Visual Studio should go further soon and might deploy for you the application on a physical device and allow you to debug it as simply as local. Currently, there is still an issue keeping the debug mode from activating on a physical device. But the application is indeed deployed and launched. This bug is a
known issue, so we shouldn't wait very long before it is resolved. Android, iOS and Windows Phone are now in the scope of the web developers of any level, but not only.
It is important to notice that Cordova does not just target mobile applications. It is also possible to create Windows Store applications or Ubuntu.
Points of interest
Cordova facilitates greatly a web developer's work and allows them to put their first feet in the mobile development environment without loosing their bearings. It is by the way possible to keep most of his work habits, especially everything about responsive design that allows benefiting from the very flexible technique of "layout" definition for each desired resolution.
However, it is important to care more about animations, generally realized in JavaScript to be compatible on more web browsers. With a native application, this is not necessary anymore. You can target a specific OS version to insure prerequisites that we cannot do on a client station potentially using IE 6 or 7. On the other hand, the CPU and the available RAM are not as important as on a computer yet.
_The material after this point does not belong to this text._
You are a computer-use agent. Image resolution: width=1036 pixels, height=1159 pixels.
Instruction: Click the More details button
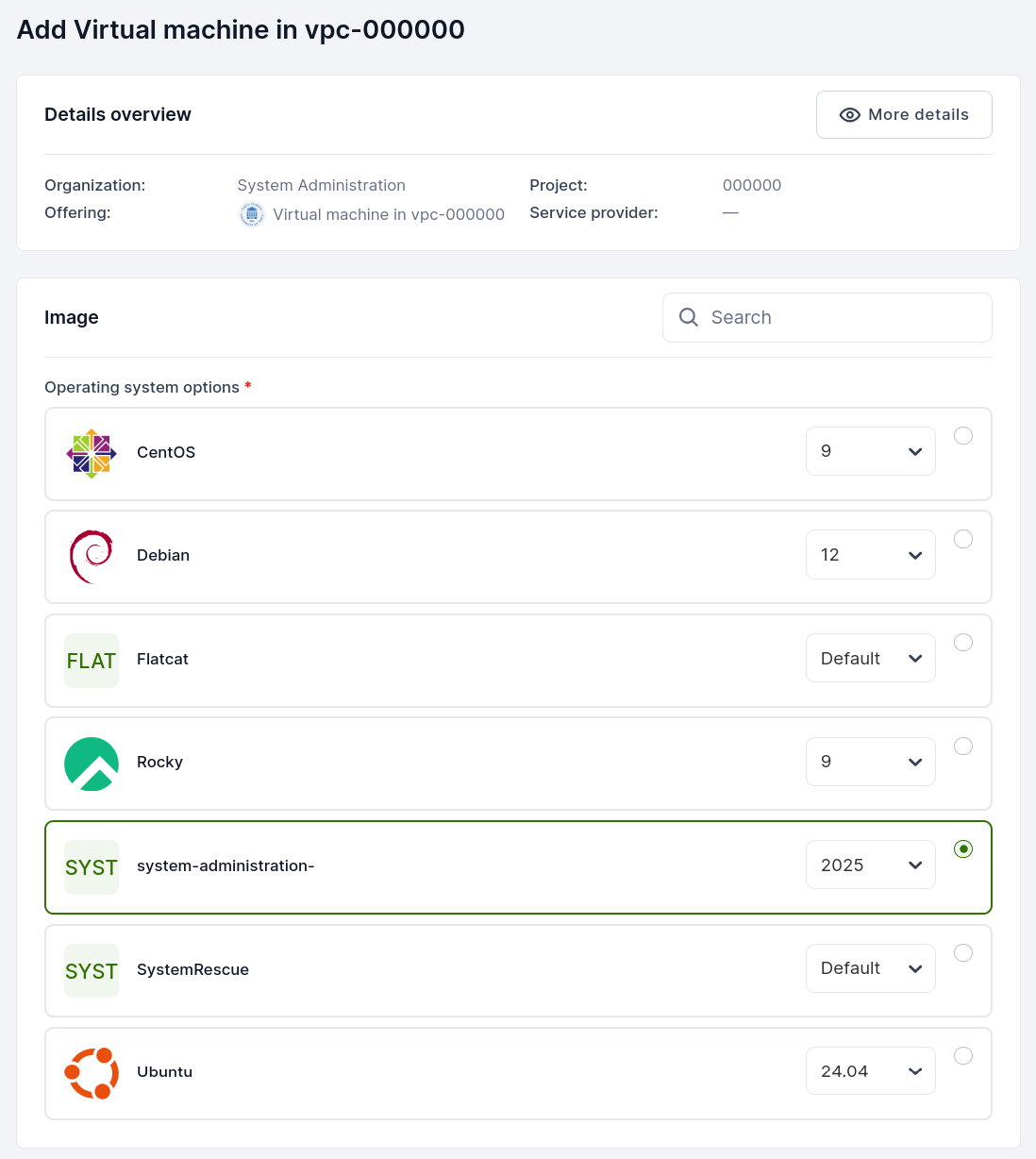(903, 115)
So we should replace "inline" JavaScript animation (what Foundation does, for example) by CSS transitions. Moreover, it is preferable to use new CSS3 functionalities to impact the GPU when this is relevant to avoid a "reflow" phenomenon. We can observe it when an element dimensions are changing, that can temporarily slow down the browser during the computing of what this change can do on the rest of the page. For example, it will be much more efficient to use a transition on the "transform" instruction (via "translate") rather than "top" and "left" coordinates. Finally, if the DOM is optimized and JavaScript can be seen as unnecessary on a computer, this is much more important on a mobile device.
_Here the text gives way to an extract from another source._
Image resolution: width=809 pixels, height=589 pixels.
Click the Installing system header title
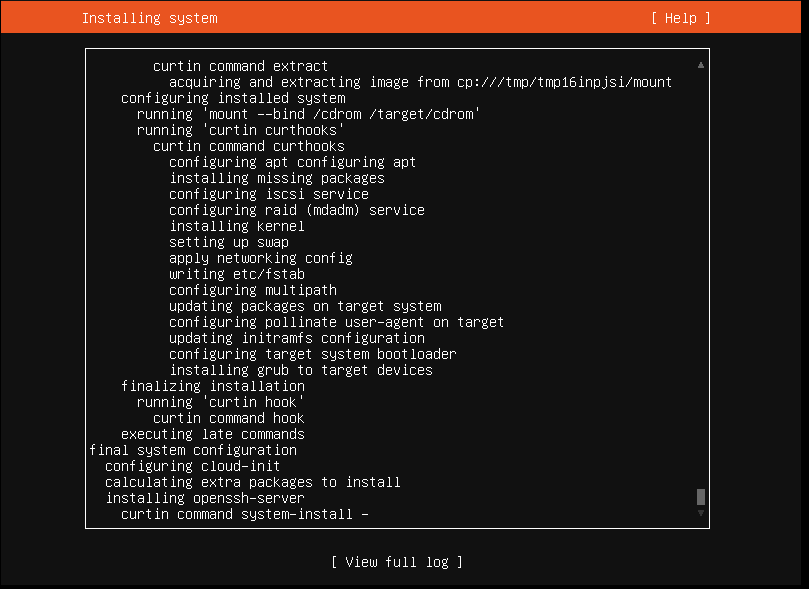click(x=150, y=18)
For example, this CSS will work on more web browsers but will be inefficient:
- .slide.inactive {
- transition: all 0.5s ease-out;
- -webkit-transition: all 0.5s ease-out;
- opacity: 0;
- left: -100%;
- }
- .slide.active {
- position: relative;
- transition: all 0.5s ease-out;
- -webkit-transition: all 0.5s ease-out;
- opacity: 1;
- left: 0;
- }
This one, on the contrary, will be less compatible but provide much better performance, since it will not trigger a reflow:
- .slide.inactive {
- transition: all 0.5s ease-out;
- -webkit-transition: all 0.5s ease-out;
- opacity: 0;
- transform: translateX(-100%);
- -webkit-transform: translateX(-100%);
- }
- .slide.active {
- position: relative;
- transition: all 0.5s ease-out;
- -webkit-transition: all 0.5s ease-out;
- opacity: 1;
- transform: translateX(0);
- -webkit-transform: translateX(0);
- }
To go further, we should experiment with specialized front-end frameworks like
Iconic. It is interesting to notice one of their mantra:
Performance obsessed
Speed is important. So important that you only notice when it isn't there. Ionic is built to perform and behave great on the latest mobile devices. With minimal DOM manipulation, zero jQuery and hardware accelerated transitions, one thing is for sure: You'll be impressed.To finish, there is a
GitHub repository where is hosted the source code of a Cordova « PowerPoint » like application.